FILE PHOTO: U.S. President Donald Trump listens as White House Director of Trade and Marketing Policy Peter Navarro addresses the daily coronavirus response briefing at the White House in Washington, U.S., April 2, 2020. REUTERS/Tom BrennerHere are analysts’ views on Navarro’s comments, which were made on Monday in an interview with Fox News:
ANDREW BRENNER, HEAD OF INTERNATIONAL FIXED INCOME, NATALLIANCE:
“Put a muzzle on this guy...we are certain his statement is going to be walked back.
“It was just last week that Secretary Pompeo met with a senior member of the Politburo of China in Hawaii, saying the deal was moving along as China was increasing their purchases of agriculture products...this will be walked back.”
VASU MENON, SENIOR INVESTMENT STRATEGIST, OCBC BANK WEALTH MANAGEMENT, SINGAPORE:
“We had expected U.S. China tensions to escalate in the second half of this year in the run-up to the US elections.
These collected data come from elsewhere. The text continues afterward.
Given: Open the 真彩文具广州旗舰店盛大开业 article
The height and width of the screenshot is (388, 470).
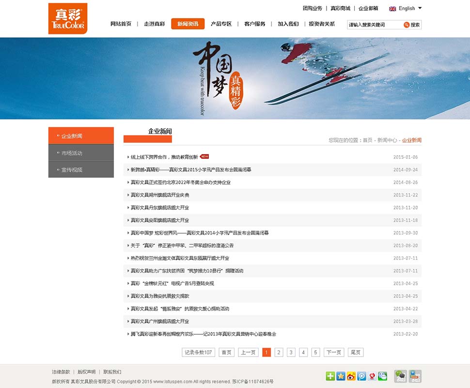Looking at the screenshot, I should [x=159, y=321].
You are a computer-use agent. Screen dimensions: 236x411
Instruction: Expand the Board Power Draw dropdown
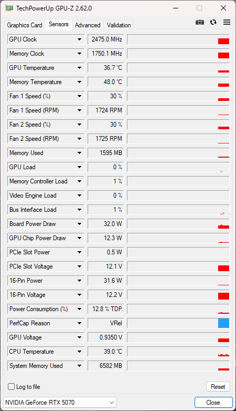pyautogui.click(x=79, y=224)
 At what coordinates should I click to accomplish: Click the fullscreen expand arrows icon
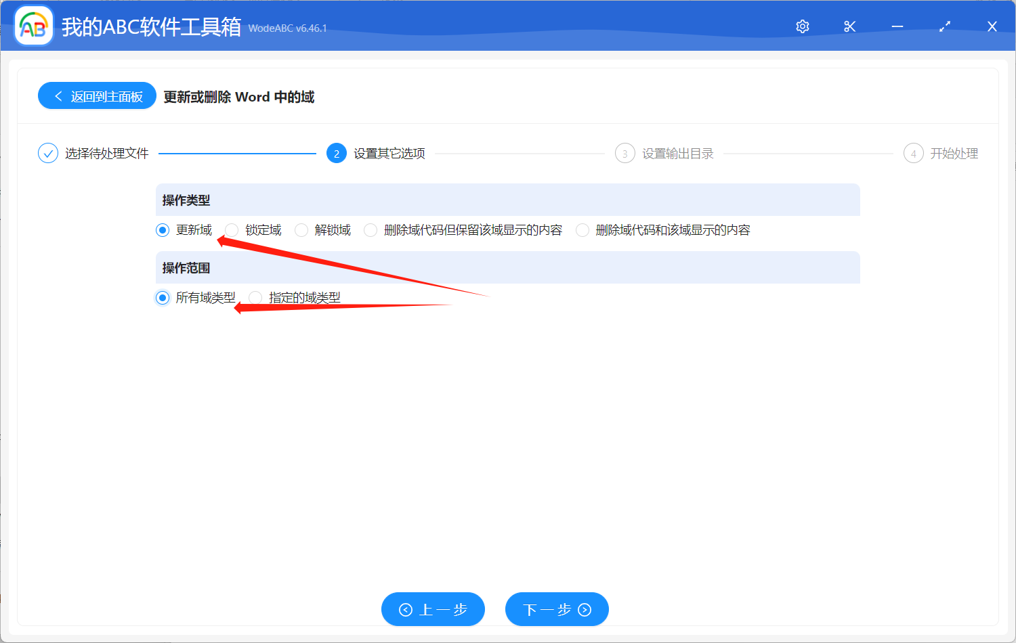pyautogui.click(x=945, y=26)
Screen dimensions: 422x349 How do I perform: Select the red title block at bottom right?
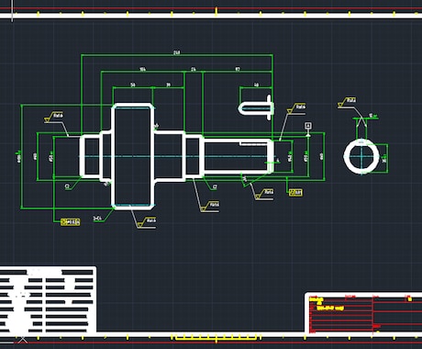click(x=363, y=313)
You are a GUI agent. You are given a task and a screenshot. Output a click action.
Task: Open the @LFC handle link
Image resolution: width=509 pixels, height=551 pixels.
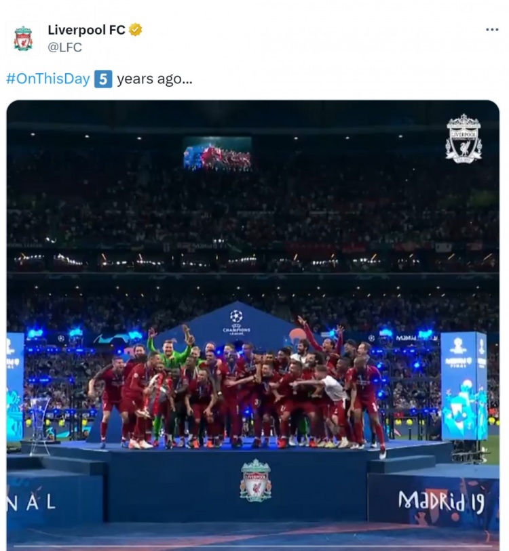(x=64, y=47)
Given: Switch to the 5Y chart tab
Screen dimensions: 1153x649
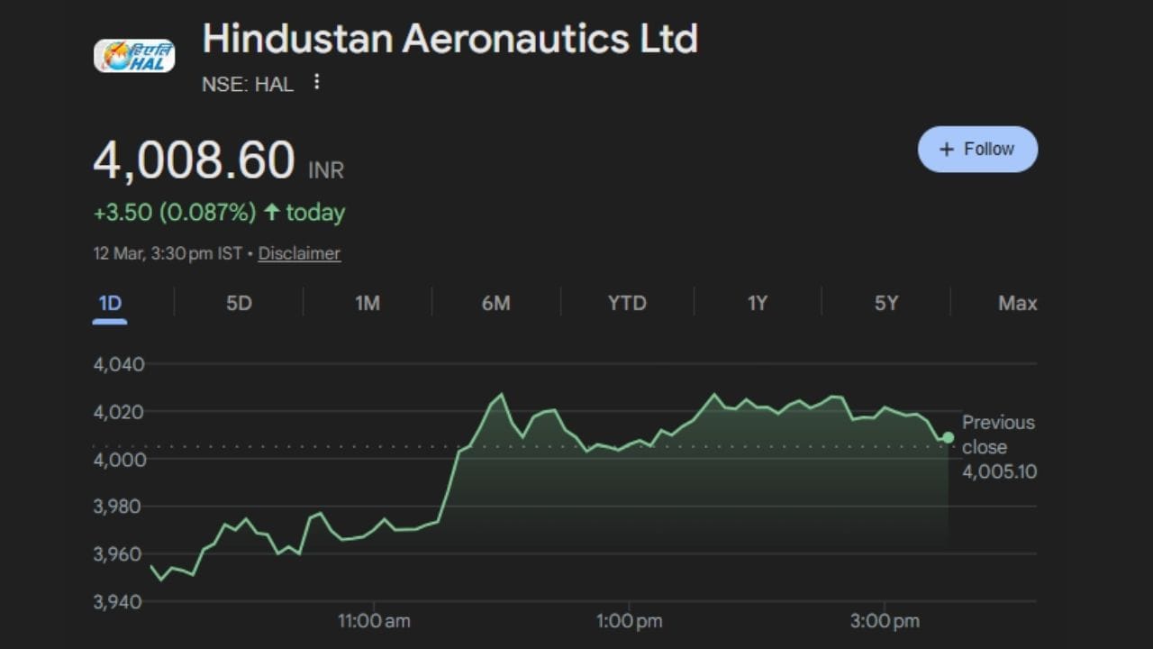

“China hawks ... like Navarro could gain the upper hand and egg (Trump) on to take action against China. So expect markets to be very bumpy in second half of this year because of the double whammy from COVID-19 and U.S.-China tensions.”
MOH SIONG SIM, FX ANALYST, BANK OF SINGAPORE, SINGAPORE: “With the White House, you can never be sure whether they are voicing their own position or the official position. So I would take it with a pinch of salt.
“If he’s speaking about his own position, it’s pretty much consistent with Navarro. We know he is a hardliner... (but) ultimately it’s Trump who decides whether the trade deal is on or off.”
MICHAEL MCCARTHY, CHIEF STRATEGIST, CMC MARKETS, SYDNEY: “If the U.S. was going to pull out the trade deal with China, it seems unlikely that it would be done in an off-the-cuff comment on a television show.
“It would be simply nuts at the moment. It was a comment made for domestic political consumption and is probably not a policy shift. I think what they’re saying is we’re playing tough with China...but the market’s falling. It’s possibly one of those cases where all the markets needed was a spark, and they’ve seized on this as a spark.”
ROB CARNELL, HEAD OF RESEARCH ASIA-PACIFIC, ING, SINGAPORE:
“Does that mean we revert to the previous level of tariffs that we had, at the height of the trade war? Because if that’s the case, you’d think that would go down like a lead balloon with markets.
“But it’s also quite confusing...while there’s often no smoke without fire with this stuff, and it can happen very quickly, I just wonder what they seek to gain with this at the moment. Usually there’s a reason, and this only makes things worse.”